Aim -
Reproduce the lines from the one containing "Task: Click the green badge showing 4" through the end of the lines, including both, without the pictures.

Entries -
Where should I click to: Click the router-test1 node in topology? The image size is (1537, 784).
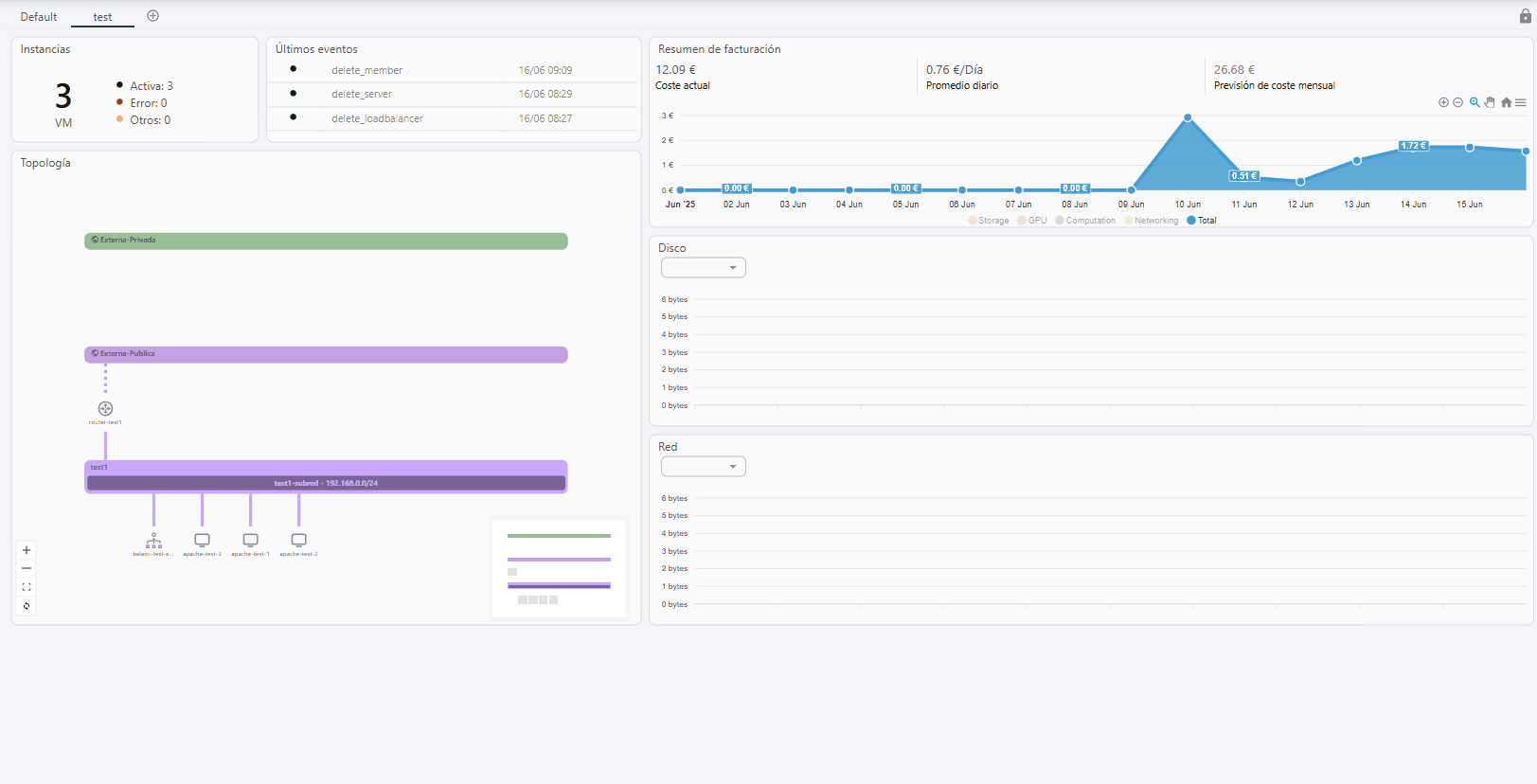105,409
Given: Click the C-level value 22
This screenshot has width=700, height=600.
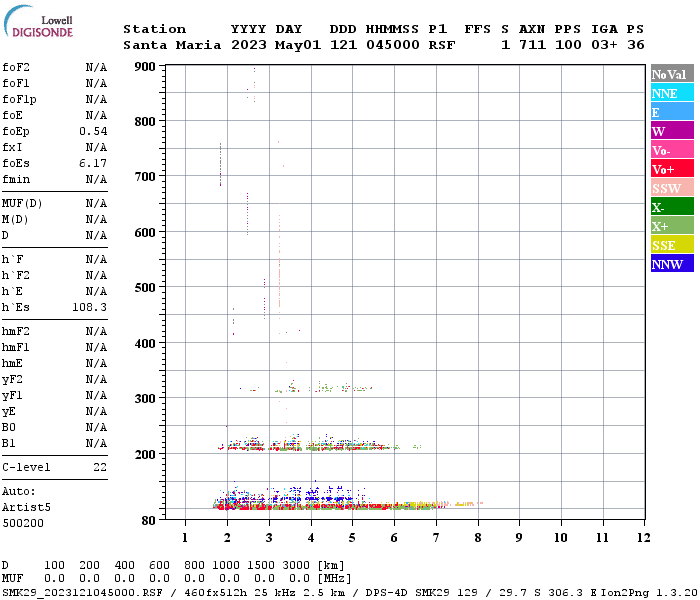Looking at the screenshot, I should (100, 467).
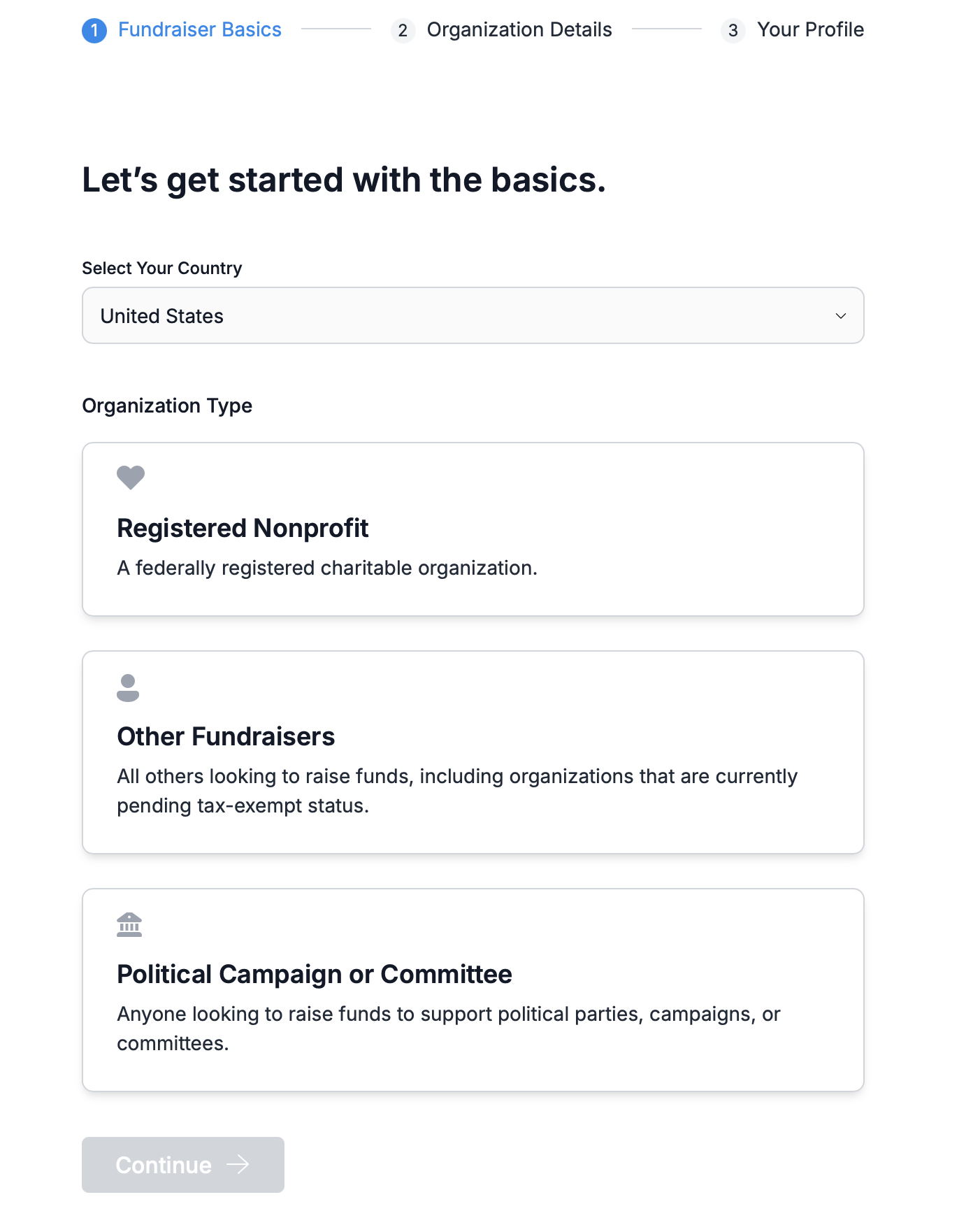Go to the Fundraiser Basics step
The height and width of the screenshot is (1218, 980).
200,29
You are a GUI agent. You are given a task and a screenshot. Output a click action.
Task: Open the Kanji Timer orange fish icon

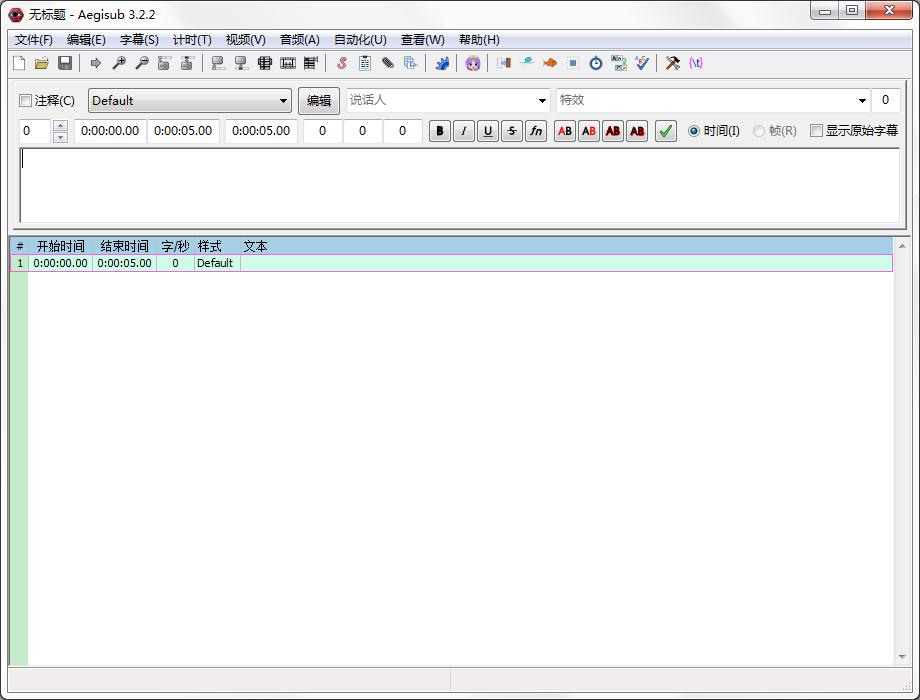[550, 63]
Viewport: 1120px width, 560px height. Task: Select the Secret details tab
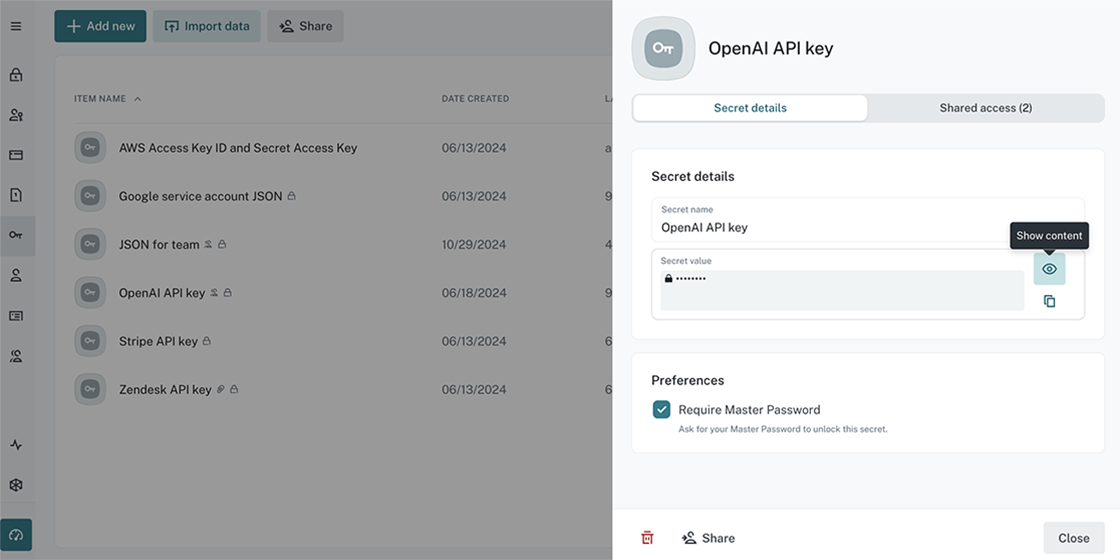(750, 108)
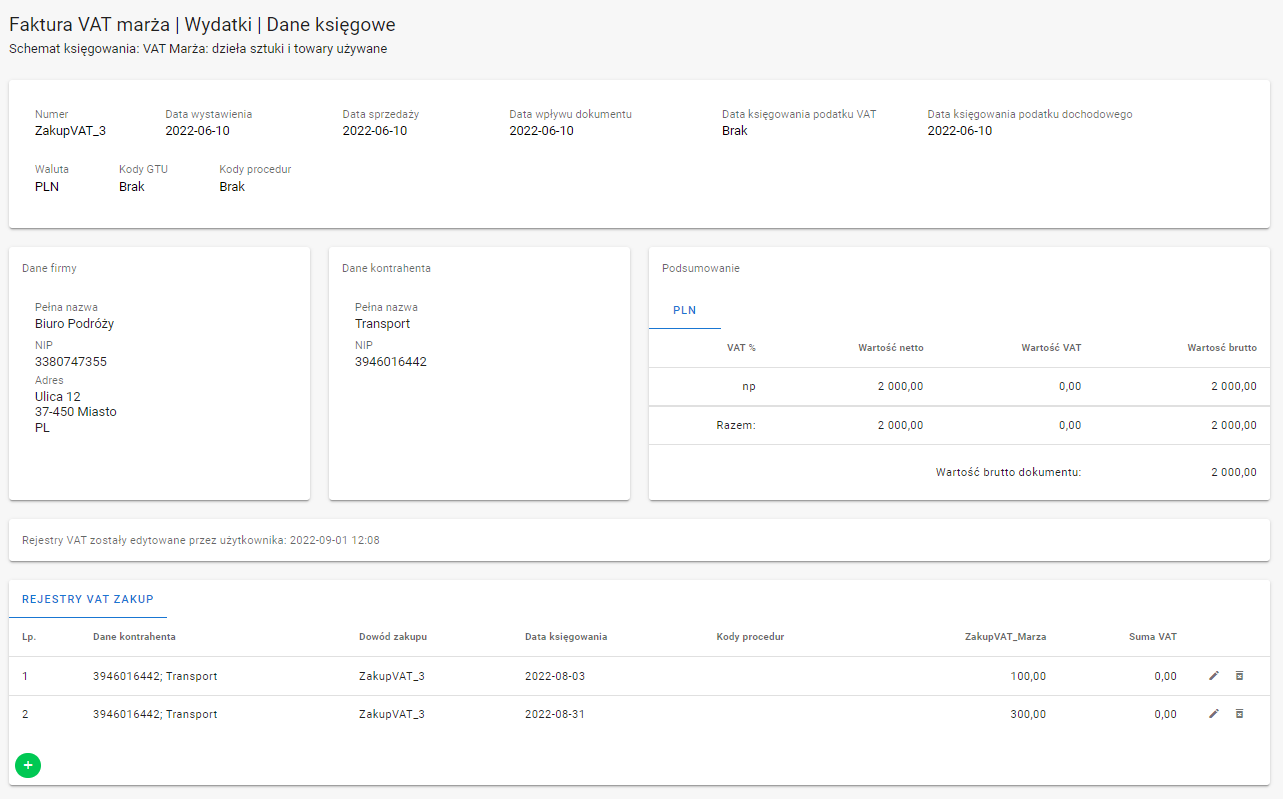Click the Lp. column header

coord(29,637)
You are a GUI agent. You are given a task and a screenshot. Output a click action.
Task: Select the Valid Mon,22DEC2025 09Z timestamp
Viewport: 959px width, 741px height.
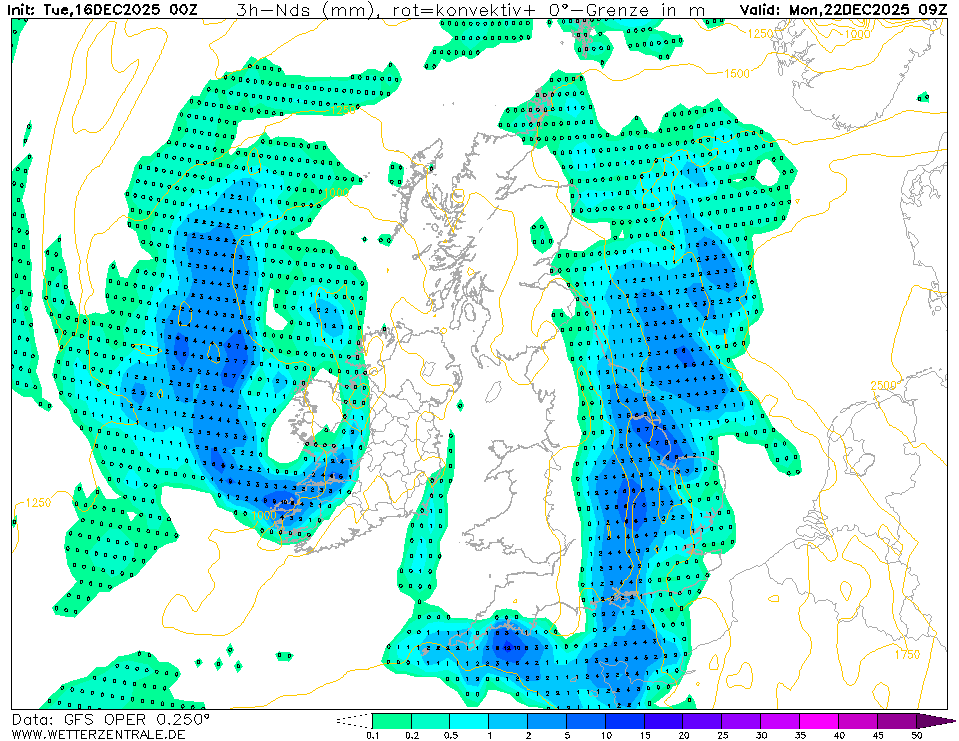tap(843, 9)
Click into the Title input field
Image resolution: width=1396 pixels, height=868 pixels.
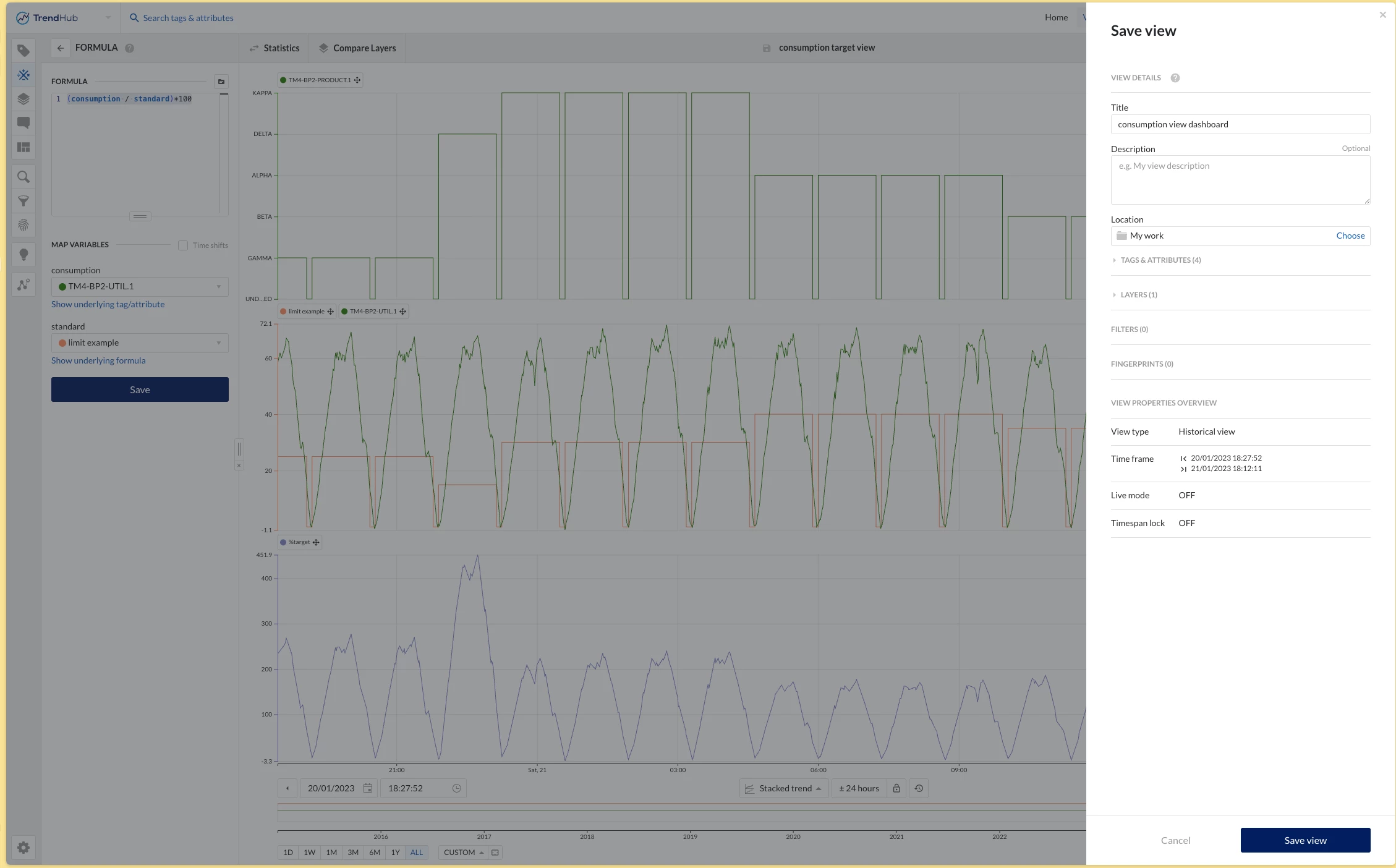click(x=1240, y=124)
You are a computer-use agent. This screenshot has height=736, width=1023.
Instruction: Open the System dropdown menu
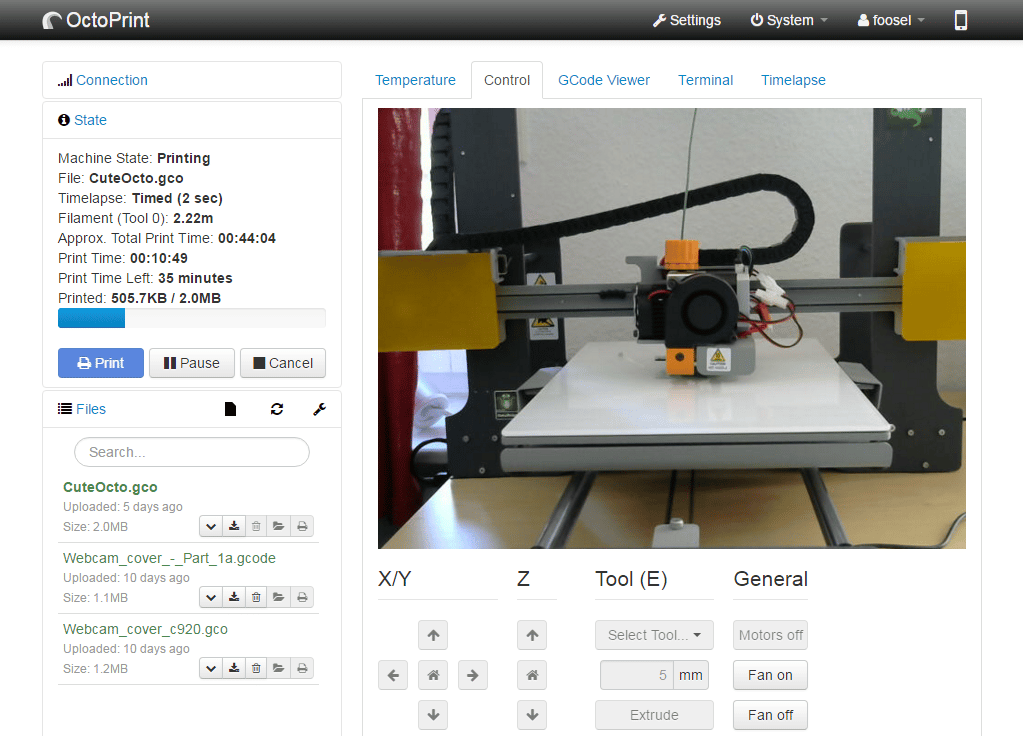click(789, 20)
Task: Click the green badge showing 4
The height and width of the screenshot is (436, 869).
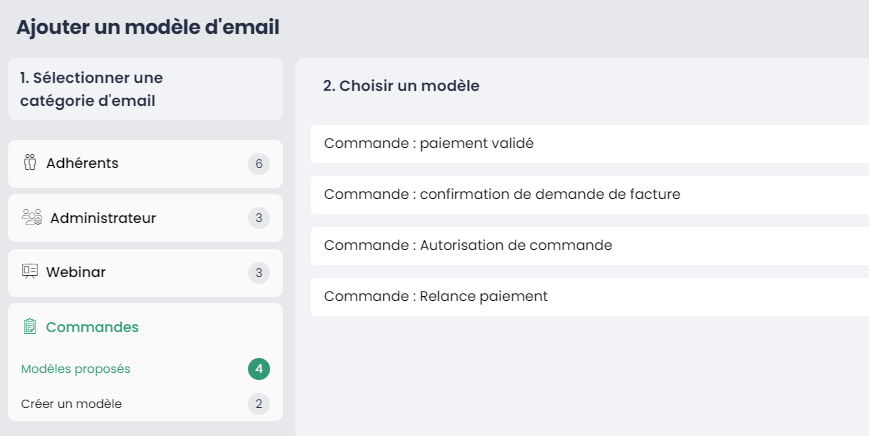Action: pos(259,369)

Solution -
Task: Click the green badge showing 4
The height and width of the screenshot is (436, 869).
Action: pos(259,369)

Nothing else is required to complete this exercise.